**PROBLEM TO WORK ON**
When the line containing "Click the divider" is found in the data below, copy it and each line after it through the line containing "Screen dimensions: 700x500", exactly and with no others.

Start of SUPPLIED ENTRIES

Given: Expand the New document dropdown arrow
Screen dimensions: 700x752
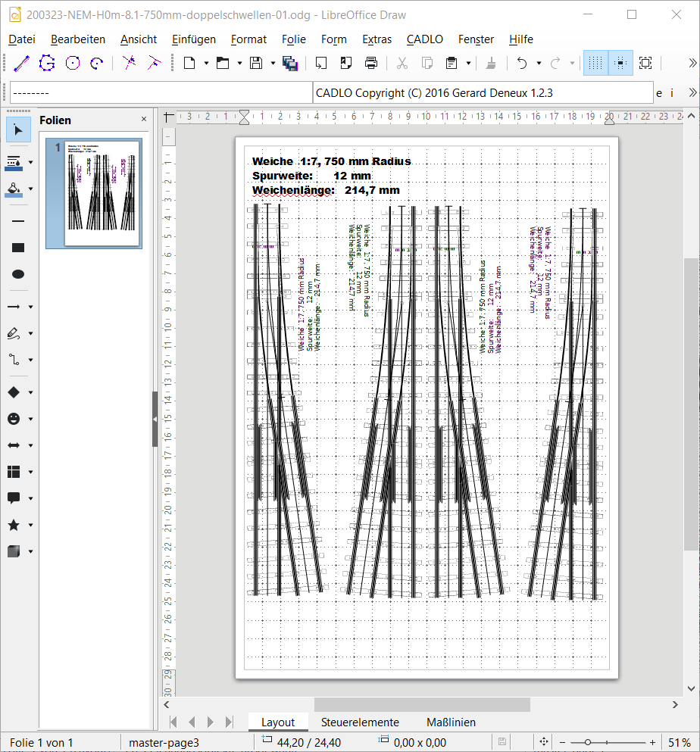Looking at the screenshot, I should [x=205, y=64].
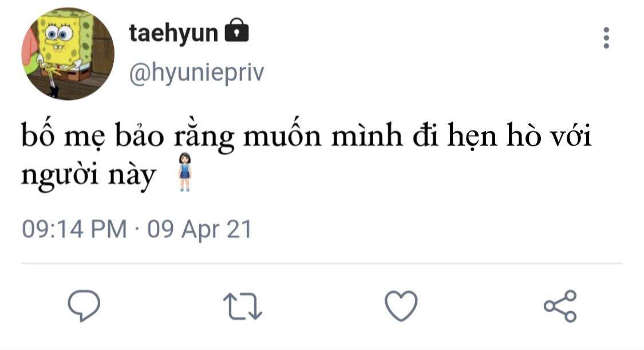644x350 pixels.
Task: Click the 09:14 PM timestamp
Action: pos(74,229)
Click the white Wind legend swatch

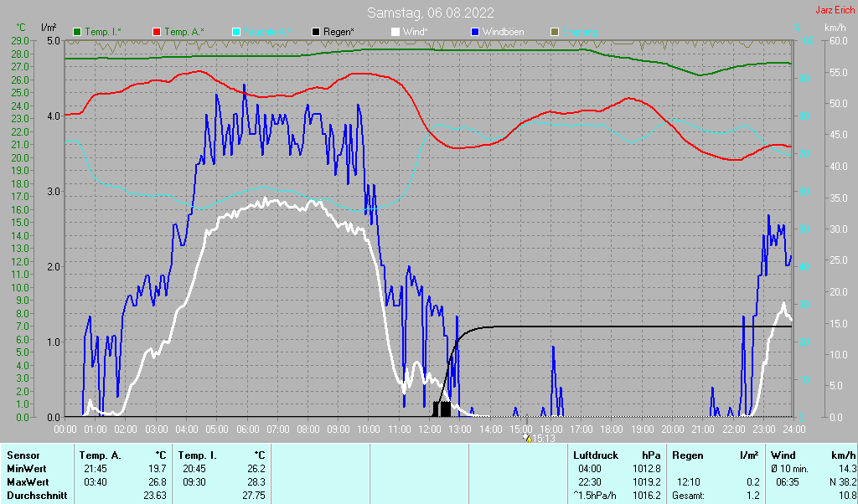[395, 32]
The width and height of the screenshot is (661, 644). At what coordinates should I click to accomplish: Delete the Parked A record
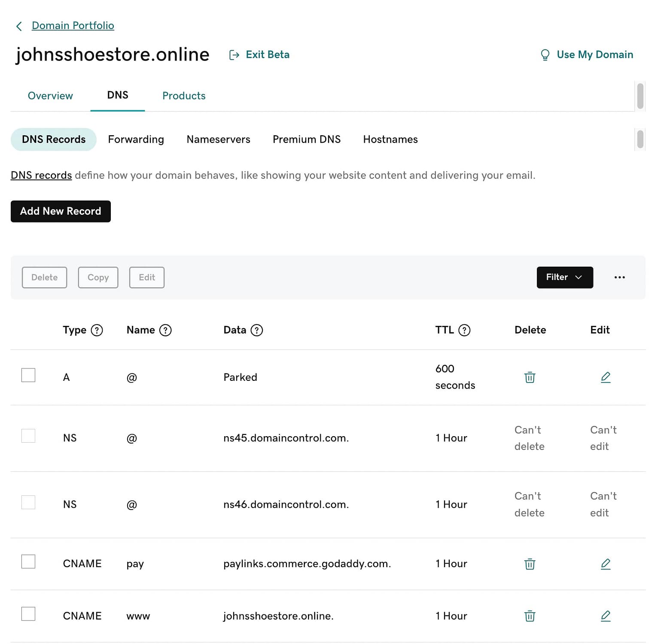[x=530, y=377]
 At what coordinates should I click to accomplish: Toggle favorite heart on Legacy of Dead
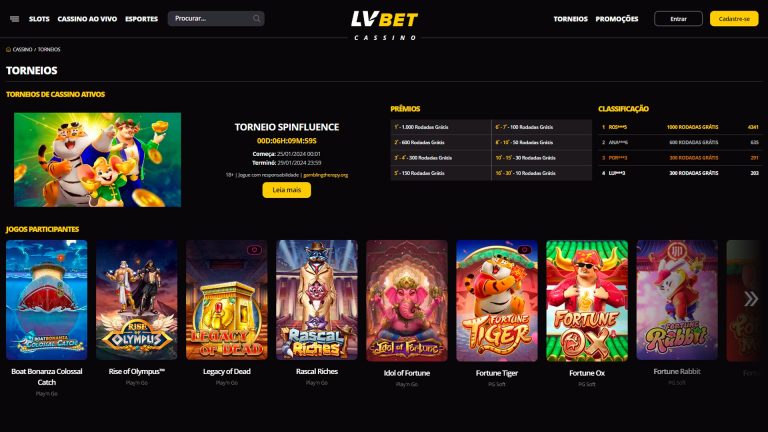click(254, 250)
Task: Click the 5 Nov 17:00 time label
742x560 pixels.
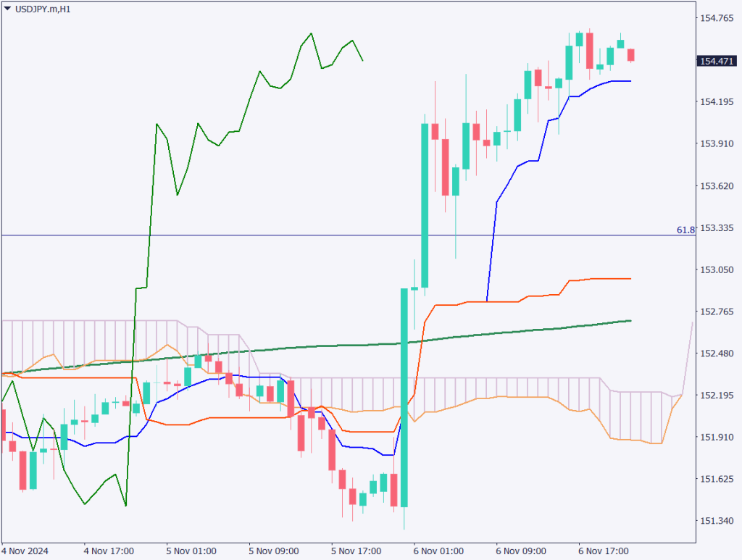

End of SUPPLIED ENTRIES
Start of SUPPLIED ENTRIES

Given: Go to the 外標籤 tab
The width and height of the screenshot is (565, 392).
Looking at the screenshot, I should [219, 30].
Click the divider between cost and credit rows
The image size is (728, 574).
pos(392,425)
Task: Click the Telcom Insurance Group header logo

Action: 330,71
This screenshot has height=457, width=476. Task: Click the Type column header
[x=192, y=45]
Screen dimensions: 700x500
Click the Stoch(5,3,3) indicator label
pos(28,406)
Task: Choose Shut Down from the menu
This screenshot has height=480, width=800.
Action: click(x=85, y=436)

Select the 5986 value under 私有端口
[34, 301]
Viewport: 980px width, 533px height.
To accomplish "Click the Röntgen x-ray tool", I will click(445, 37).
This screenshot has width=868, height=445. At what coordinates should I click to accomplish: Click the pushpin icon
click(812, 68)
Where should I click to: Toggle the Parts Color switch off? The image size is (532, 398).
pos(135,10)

End of SUPPLIED ENTRIES
Start of SUPPLIED ENTRIES

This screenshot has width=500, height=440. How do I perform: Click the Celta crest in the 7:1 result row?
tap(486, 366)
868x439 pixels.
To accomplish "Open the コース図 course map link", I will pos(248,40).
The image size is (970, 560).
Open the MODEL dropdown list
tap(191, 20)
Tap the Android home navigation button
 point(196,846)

End of SUPPLIED ENTRIES

**PROBLEM SOLUTION**
Click the divider between cost and credit rows
The image size is (728, 574).
pos(392,425)
Task: Click the Telcom Insurance Group header logo

Action: 330,71
This screenshot has height=457, width=476. Task: Click the Type column header
[x=192, y=45]
Screen dimensions: 700x500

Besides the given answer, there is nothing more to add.